Content starts

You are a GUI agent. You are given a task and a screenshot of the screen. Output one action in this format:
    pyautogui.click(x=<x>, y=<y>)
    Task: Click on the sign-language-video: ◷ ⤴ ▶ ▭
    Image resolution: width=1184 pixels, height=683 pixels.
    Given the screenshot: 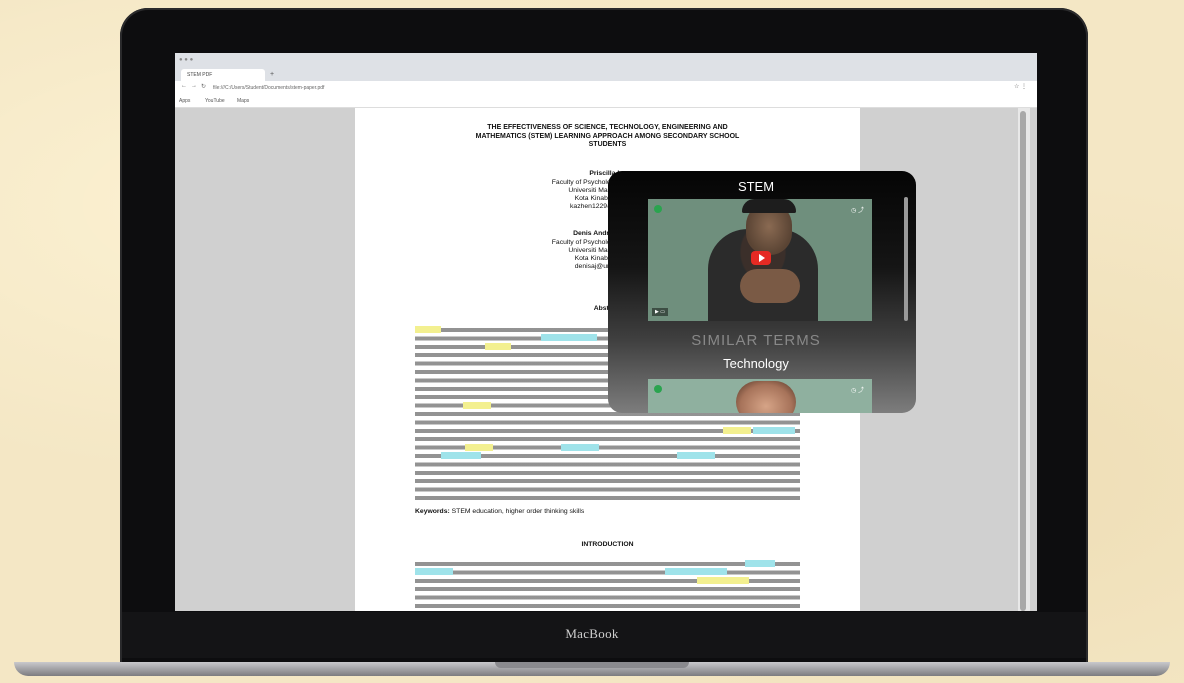 What is the action you would take?
    pyautogui.click(x=760, y=260)
    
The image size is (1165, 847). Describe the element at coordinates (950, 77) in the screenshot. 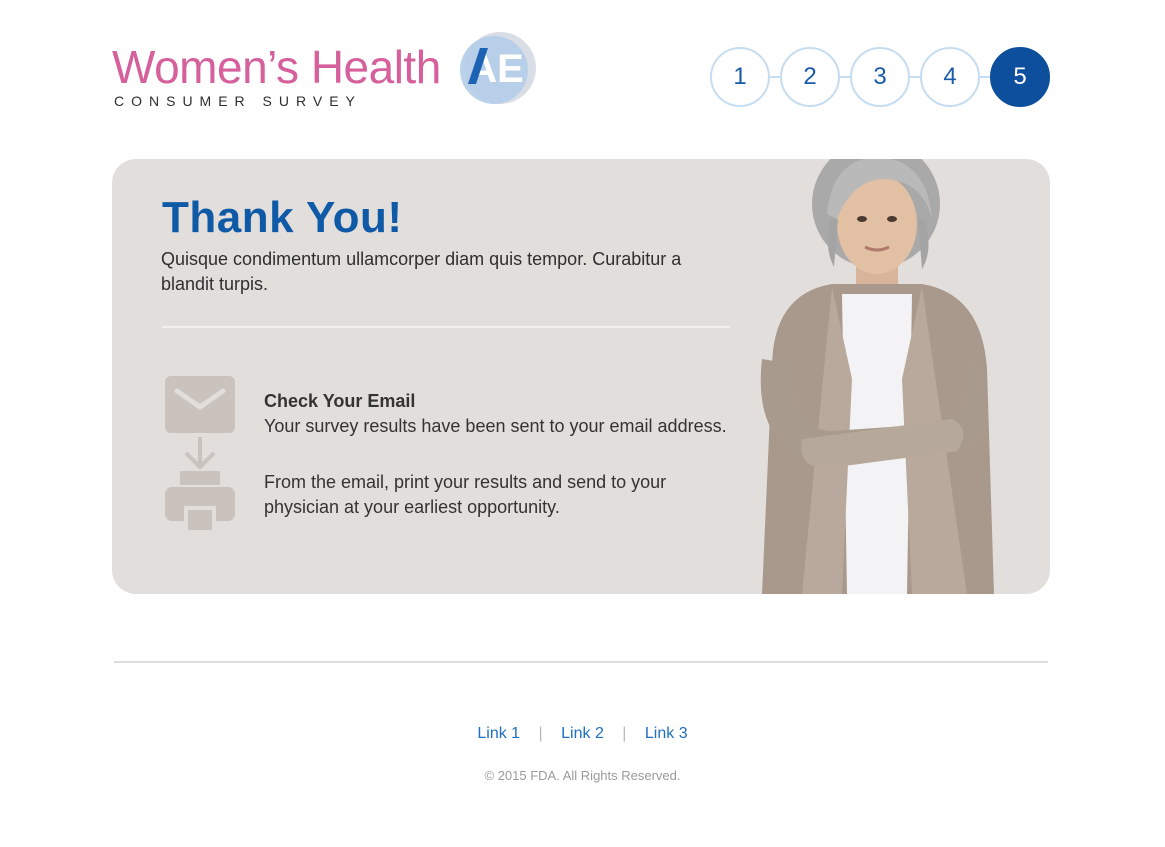

I see `step-4: 4` at that location.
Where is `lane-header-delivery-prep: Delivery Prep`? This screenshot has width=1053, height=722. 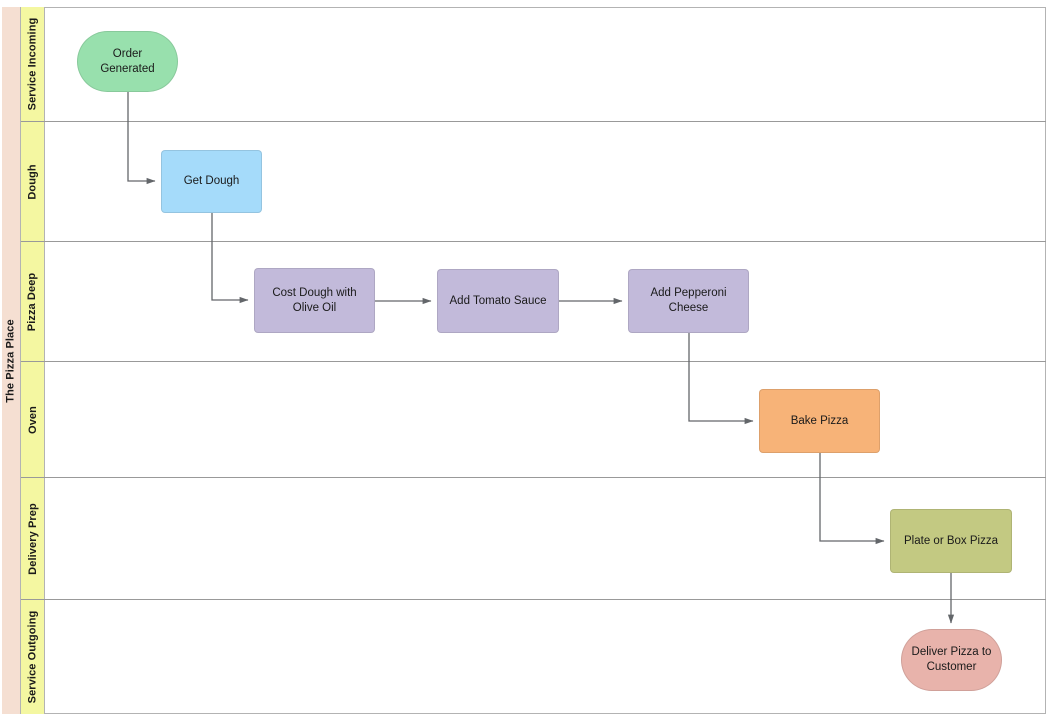 lane-header-delivery-prep: Delivery Prep is located at coordinates (33, 538).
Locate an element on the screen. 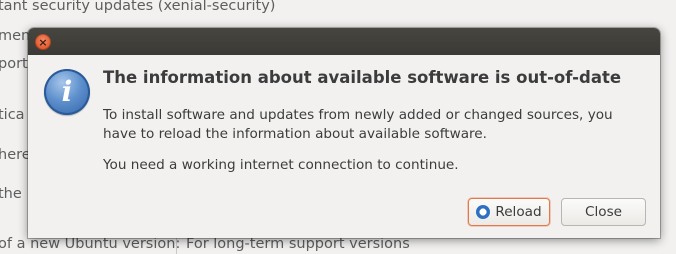  bg-text-line1: men is located at coordinates (16, 36).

Content ends

● **Your instructions**:
Rewrite the stretch from the start of the items through the line containing "Image resolution: width=1184", replacing "screenshot" with "screen capture" and leaving everything else unchanged.

● **Solution to this exercise**:
You are a GUI agent. You are given a task and a screen capture of the screen. Output one action in this format:
    pyautogui.click(x=<x>, y=<y>)
    Task: Click on the sign-language-video: ◷ ⤴ ▶ ▭
    Image resolution: width=1184 pixels, height=683 pixels.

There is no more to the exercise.